• _Task directions_:
Your answer must be the full listing below, repeated exactly, with no pictures in it.

• _Supplied material_:
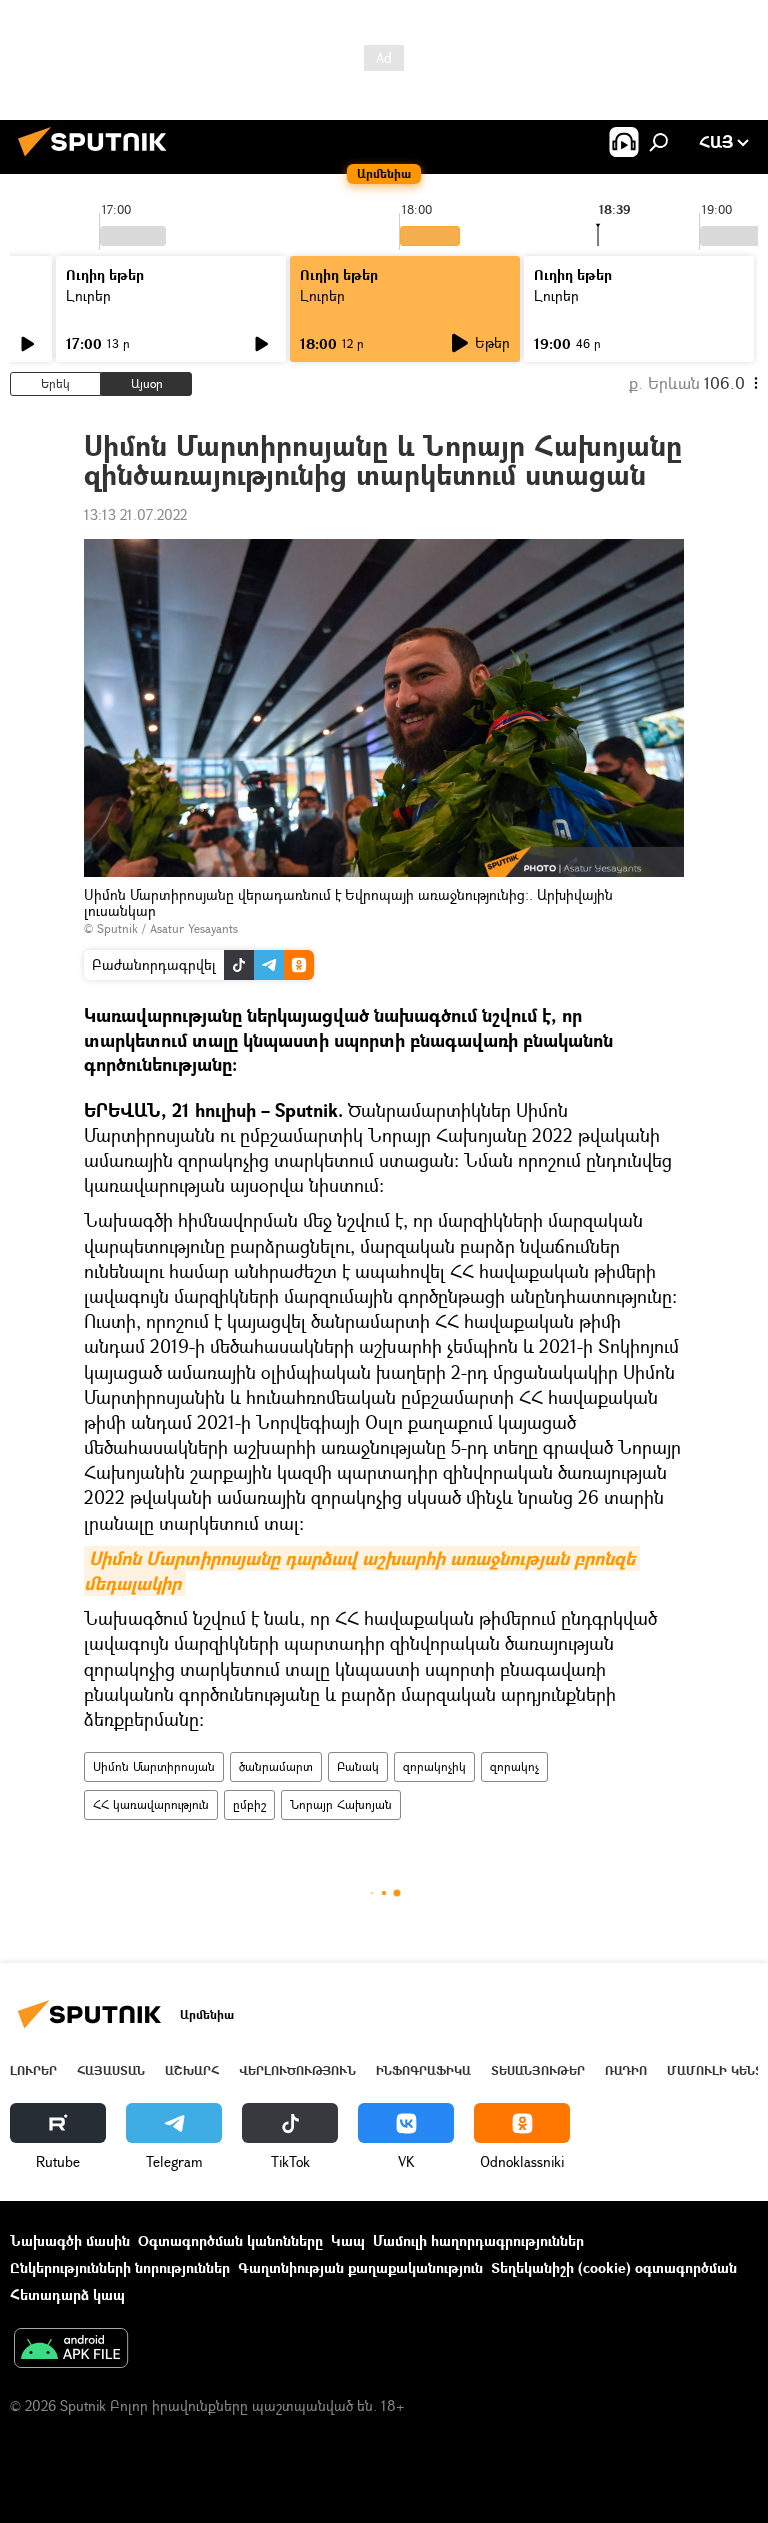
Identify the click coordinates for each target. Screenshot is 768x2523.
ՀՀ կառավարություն (151, 1804)
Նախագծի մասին (70, 2240)
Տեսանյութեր (538, 2070)
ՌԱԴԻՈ (626, 2070)
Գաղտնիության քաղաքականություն (360, 2267)
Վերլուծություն (297, 2070)
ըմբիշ (249, 1804)
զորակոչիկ (434, 1766)
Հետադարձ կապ (67, 2294)
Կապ (348, 2240)
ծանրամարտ (276, 1766)
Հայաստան (111, 2070)
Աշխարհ (192, 2070)
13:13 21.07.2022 (135, 514)
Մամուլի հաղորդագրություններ (478, 2240)
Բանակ (358, 1766)
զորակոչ (514, 1766)
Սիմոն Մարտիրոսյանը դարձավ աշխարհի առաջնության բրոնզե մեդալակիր (362, 1571)
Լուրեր (88, 295)
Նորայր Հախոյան (341, 1804)
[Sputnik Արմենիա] (98, 158)
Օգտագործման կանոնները (230, 2240)
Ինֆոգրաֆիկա (423, 2070)
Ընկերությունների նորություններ (120, 2267)
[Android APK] (71, 2350)
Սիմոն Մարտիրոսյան (154, 1766)
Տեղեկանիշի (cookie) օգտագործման (614, 2267)
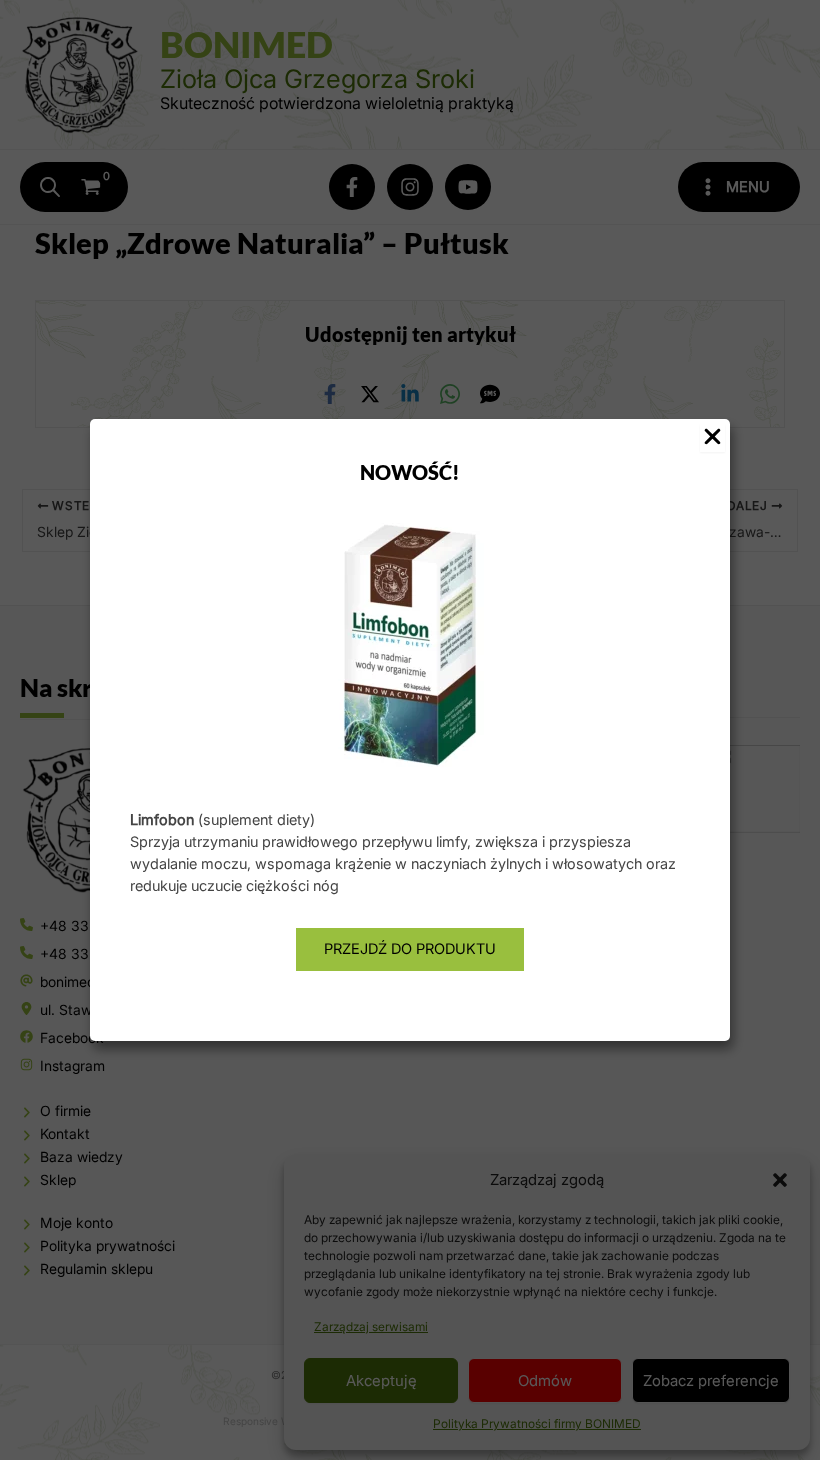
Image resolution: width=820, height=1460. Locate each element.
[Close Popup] (712, 438)
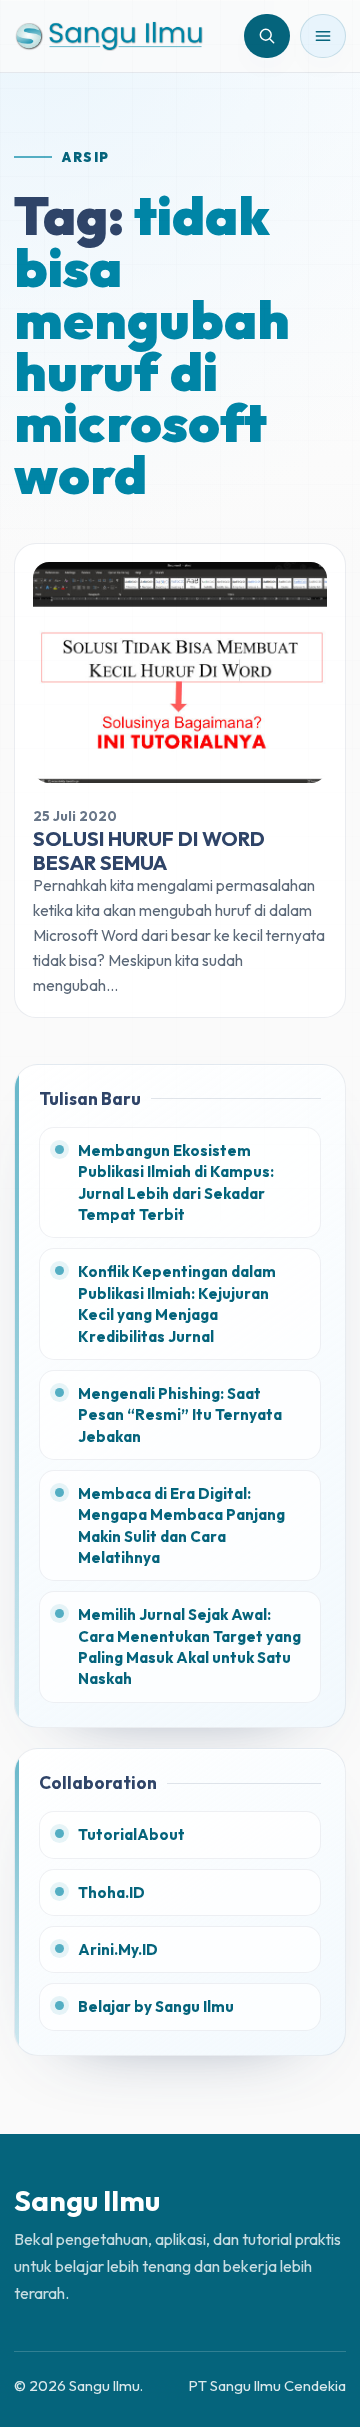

• _Response to this task_:
Identify the click coordinates for each target. Screenshot is 768x2523.
ՀՀ կառավարություն (151, 1804)
Նախագծի մասին (70, 2240)
Տեսանյութեր (538, 2070)
ՌԱԴԻՈ (626, 2070)
Գաղտնիության քաղաքականություն (360, 2267)
Վերլուծություն (297, 2070)
ըմբիշ (249, 1804)
զորակոչիկ (434, 1766)
Հետադարձ կապ (67, 2294)
Կապ (348, 2240)
ծանրամարտ (276, 1766)
Հայաստան (111, 2070)
Աշխարհ (192, 2070)
13:13 21.07.2022 (135, 514)
Մամուլի հաղորդագրություններ (478, 2240)
Բանակ (358, 1766)
զորակոչ (514, 1766)
Սիմոն Մարտիրոսյանը դարձավ աշխարհի առաջնության բրոնզե մեդալակիր (362, 1571)
Լուրեր (88, 295)
Նորայր Հախոյան (341, 1804)
[Sputnik Արմենիա] (98, 158)
Օգտագործման կանոնները (230, 2240)
Ինֆոգրաֆիկա (423, 2070)
Ընկերությունների նորություններ (120, 2267)
[Android APK] (71, 2350)
Սիմոն Մարտիրոսյան (154, 1766)
Տեղեկանիշի (cookie) օգտագործման (614, 2267)
Image resolution: width=820, height=1460. Locate each element.
[Close Popup] (712, 438)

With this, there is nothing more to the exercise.